Maybe a set of engagement case studies might be more useful, especially if this would help researchers reflect on other projects and their relative success?
Then I had the idea for a new engagement manifesto, I imagined this could allow me to make the case for engagement as a particular form of activism, geared to public empowerment – might this be more valuable?
Change of tack
Reflecting on these and other ideas, I realized that I needed to be clearer about what I was trying to do. More troublingly, I saw that I didn’t yet have a firm enough grip on what I actually meant by ‘the public’.
So I made up my mind to research the myriad meanings and practice-based dynamics that are in play in settings of public engagement.
This, I decided, could help me to clarify my understanding of what the implications of these meanings and dynamics might be for public engagement with research. I thought I would then also be in a better position to design my new resource.
I set about investigating meanings and dynamics of public engagement in two main ways: by analyzing practice-based initiatives and by investigating the public in theory.
To research the public in practice I compared over 100 engagement initiatives, looking at the ways they addressed, supported and even worked to re-shape the public. Rather than limiting myself to exploring academic settings, the sample I analysed was a cross-section drawn from multiple domains, ranging from social movement activism, to art, design and media.

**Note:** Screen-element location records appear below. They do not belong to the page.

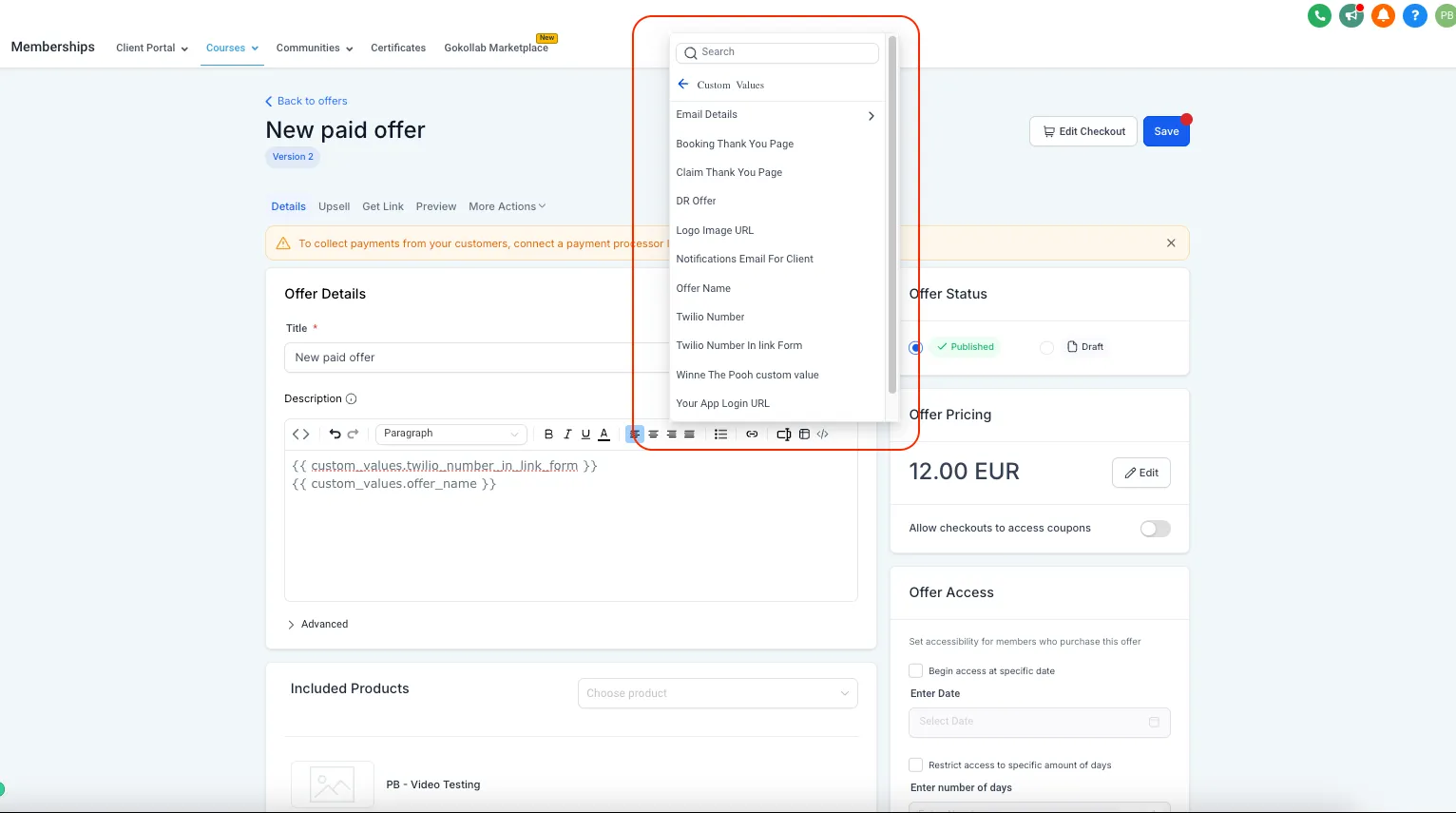The width and height of the screenshot is (1456, 813).
Task: Open source code view icon in editor
Action: [x=301, y=434]
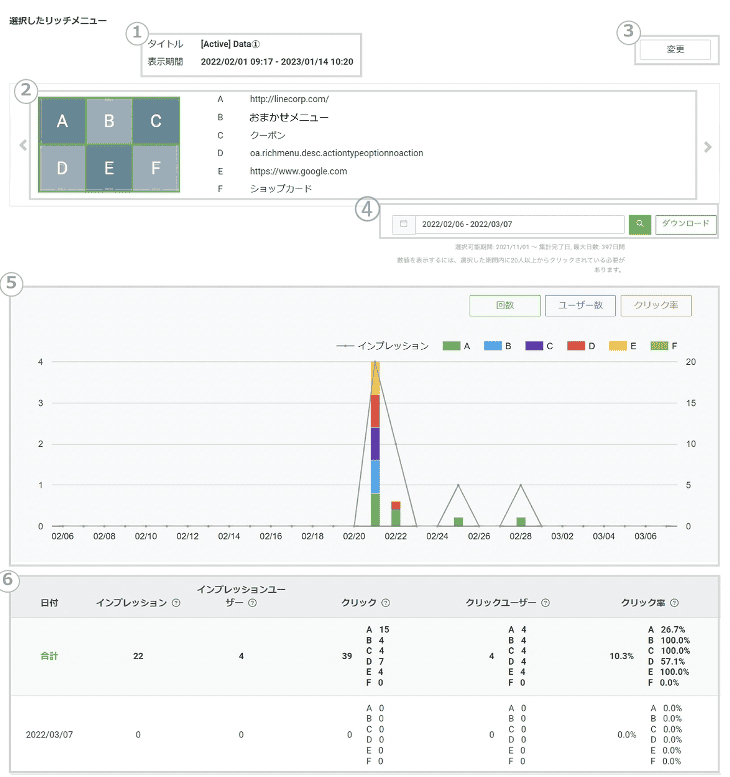Switch chart to the 回数 view
The height and width of the screenshot is (777, 730).
tap(504, 306)
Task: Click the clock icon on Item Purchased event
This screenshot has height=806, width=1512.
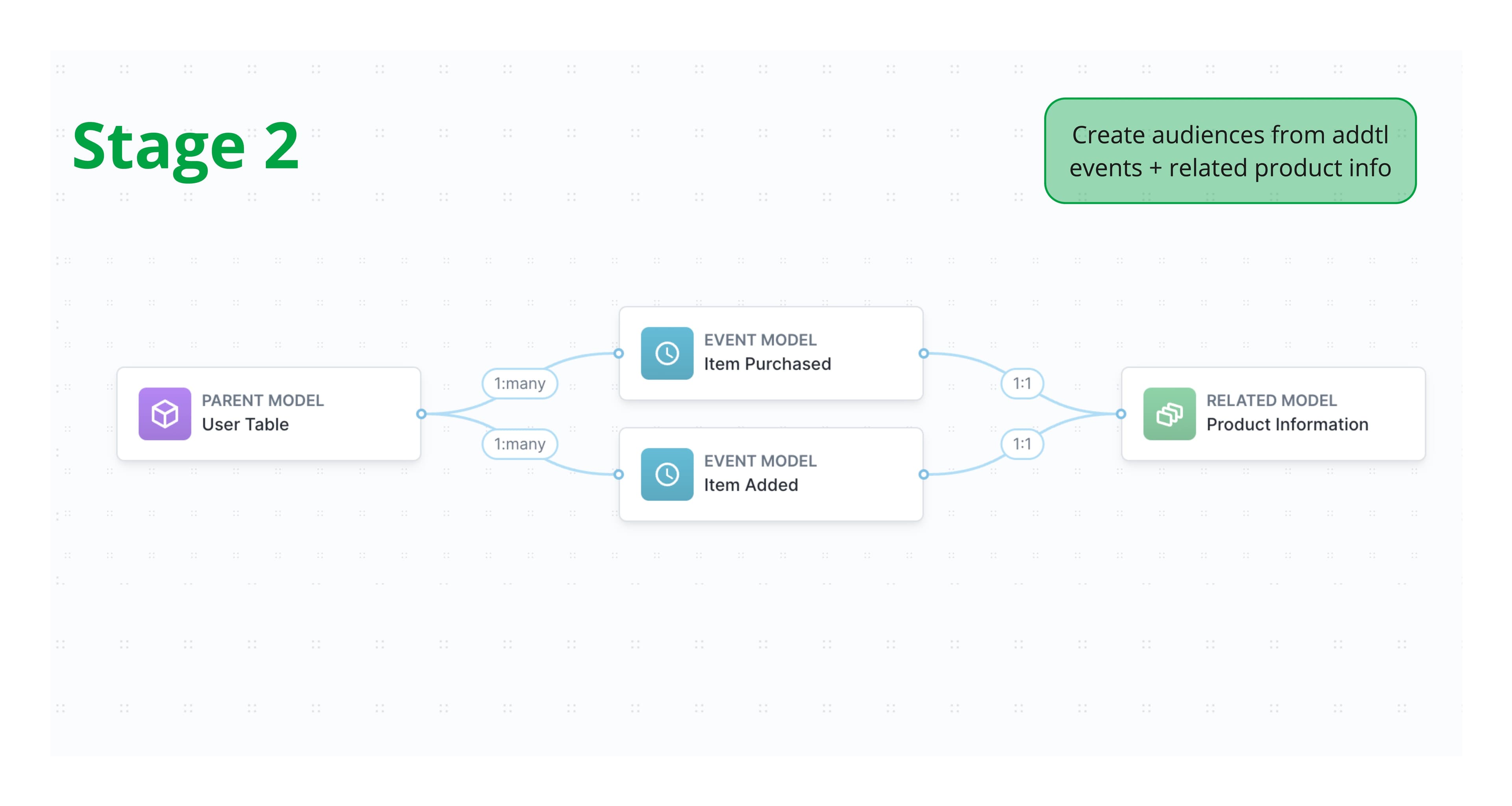Action: [x=668, y=353]
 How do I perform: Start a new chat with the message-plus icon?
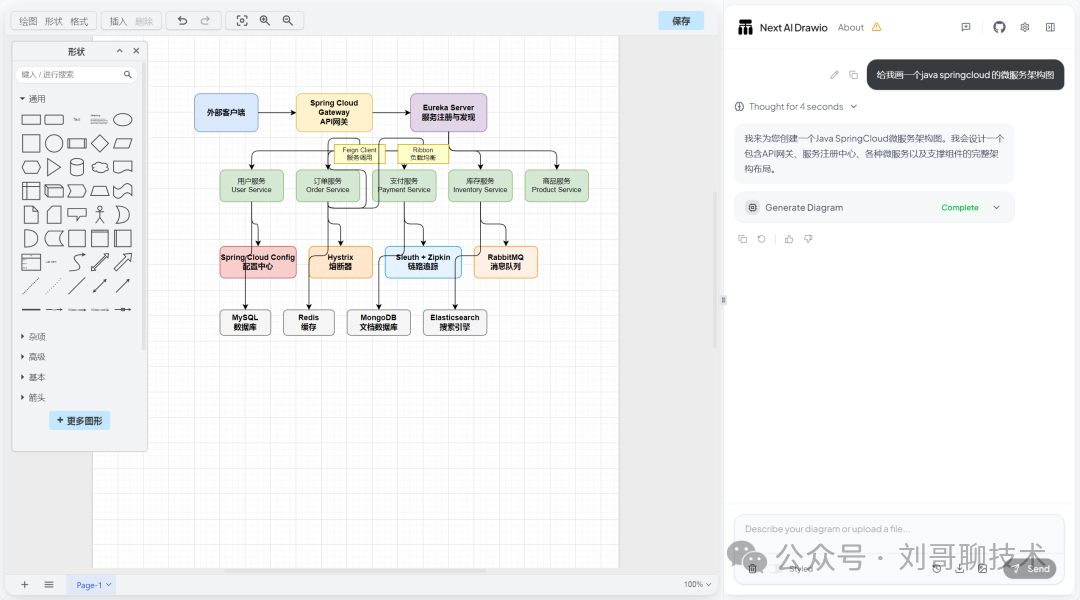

Then, to look at the public in theory, I explored the literature and the long history of debates that exist on this topic. By reviewing different traditions I sensitised myself to the array of ways this concept has been debated over time.
Translating my research
This process of conceptual and empirical study heightened my awareness of what’s at stake in the question of the public today.
As a result, I could more clearly appreciate the multivalent character of the public and begin to better articulate some of the relationships and dynamics that are evident between different forms of contemporary public engagement practice.
I was now ready to translate what I had learnt from my research into a new set of resources.
Creating resources
The resources I eventually created are introduced in a short pamphlet that is now available as a free download. Key findings from this project have also been written up in more detail in two journal articles, which are currently in press.
One resource that has been created is a new framework, for designing and evaluating engagement from the perspective of the public. The framework features three ways of conceptualizing the public that are particularly relevant to the challenges of public engagement today. By placing these three perspectives into a kind of dynamic tension, the framework encourages researchers to explore what’s at stake in their own context, inviting them to negotiate these differently useful points of view.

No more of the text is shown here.